Außerdem kann ich gerade diese Botschaft sowas von gebrauchen. Das an mich glauben, ist dieses Jahr gar nicht leicht gewesen; nicht bei diesem Wirtschaftsklima, das Freelancer:innen als erstes eine Ohrfeige verpasst hat. Die Aufträge sind unregelmäßig, die Bemühungen und Erschöpfung aber gefühlt doppelt so groß. Jeden Tag erinnere ich mich daran, dass es eine bewusste Entscheidung war, frei zu arbeiten. Aus verschiedenen Gründen. Doch aktuell fällt mir auf, dass ich mir öfter als mir lieb ist, wünsche, „ein corporate girly“ zu sein. Für alle, die den vielen GenZ-Trends nicht hinterherkommen: Damit sind TikTokerinnen gemeint, die den Alltag ihres 9-5 Bürojobs filmen. Ich schau mir an, wie sie jeden Tag mit ihrer riesigen Stanley-Flasche im fancy Auto zur Arbeit fahren und beginne schon zu tagträumen. Wie schön es wäre, am Nachmittag mit Kolleg:innen einen Kaffee zu trinken und trotzdem pünktlich Feierabend zu machen! Bezahlter Urlaub! Krankenstand! Herrlich. Natürlich weiß ich, dass so ein Leben auch nicht perfekt ist, aber manchmal sehne ich mich nach den Vorteilen einer Festanstellung. Ich gebe mir noch den Sommer Zeit und wenn sich die Situation bis Herbst nicht gebessert hat, werde ich vielleicht auch zum Corporate Girly. With a capital C and a capital G. Sí, sí. In der Zwischenzeit: Es ist Sommer, ich bin gesund, hab gute Laune, kann so viele Kurse wie ich will im besten Pilatesstudio der Welt besuchen, hab vorher leckere Nudeln gegessen und gehe später aus. Außerdem hat eine liebe fremde Person in Berlin mich gesegnet und gemeint, ich soll doch an mich glauben. What’s not to love? Und wer weiß, vielleicht war es ja ein Zeichen des Universums, das mir zu verstehen geben wollte, dass bald Leichtigkeit einkehren wird. Vielleicht war es ein reiner Zufall. Ob a oder b: Der Moment hat mich sehr glücklich gemacht. Und allein dafür hat sich das Experiment gelohnt.
Eure Niki
PS: Weil ich euch letzte Woche meine Liste vorenthalten habe, hier die 20 Beobachtungen der letzten 14 Tage:
Die jungen Beatles hüpfen albern auf dem Bett ihres Zimmers im Hotel George V in Paris und toben sich bei einer Kissenschlacht aus. Das Schwarz-Weiß-Foto wurde 1964 von Harry Benson, der die Band auf ihrer Tournee begleitete, geschossen.

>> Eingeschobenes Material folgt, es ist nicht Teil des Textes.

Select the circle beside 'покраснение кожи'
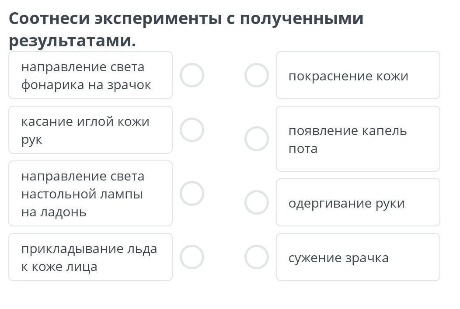This screenshot has width=460, height=309. pos(256,75)
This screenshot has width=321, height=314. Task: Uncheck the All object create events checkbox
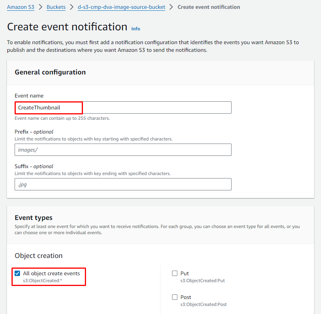point(17,273)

Ich versuche mit dem Nagel des rechten Zeigefingers das zwischen den Zähnen festsitzende Popcornstück rauszukriegen, während Zendaya in Challengers ihren Exfreund mit zittriger Lippe anschreit. Die Frau, die neben mir im Open-Air-Kino sitzt, regt sich über die Insekten auf.
Der Staub versammelt sich auf dem Schirm der bordeauxroten Tischlampe, die sich vor mir verbiegt. Schwarze Jabra-Kopfhörer hängen auf ihrem Nacken.
Der linke Daumen reibt gegen die raue Oberfläche des durchsichtigen Bergkristalls; er hat Kratzspuren und Rillen und zwei glatte Seiten.
Die Schärfe der Chilis breitet sich langsam im Mund aus, das Gefühl beginnt im Rachen, landet dann auf dem hinteren Teil der kribbelnden Zunge.
Auf dem Tisch: Geburtstagskarten mit mousse au chocolat Flecken, ein Brigitte-Heft mit Zuckerspuren, ein rundes Computermauspad mit einem Boot am Strand als Motiv und einem Kaffeefleck am „Meer“.
Der Spruch auf dem gegen die Wand angelehnten schwarzen Letterboard mit Filzoberfläche und weißen Kunststoffbuchstaben lautet: „Canta, que los recuerdos siemp e son en viaje“. Dem „siempre“ fehlt ein r.
Der Raum riecht nach Palo Santo-Räucherstäbchen und ich nach Schweiß, der mir von meiner Stirn auf die grüne Lotuscrafts-Yogamatte aus Naturkautschuk und Jute tropft, als ich in der Plankposition die letzten zehn Sekunden mit der Pilates-Instruktorin mitzähle.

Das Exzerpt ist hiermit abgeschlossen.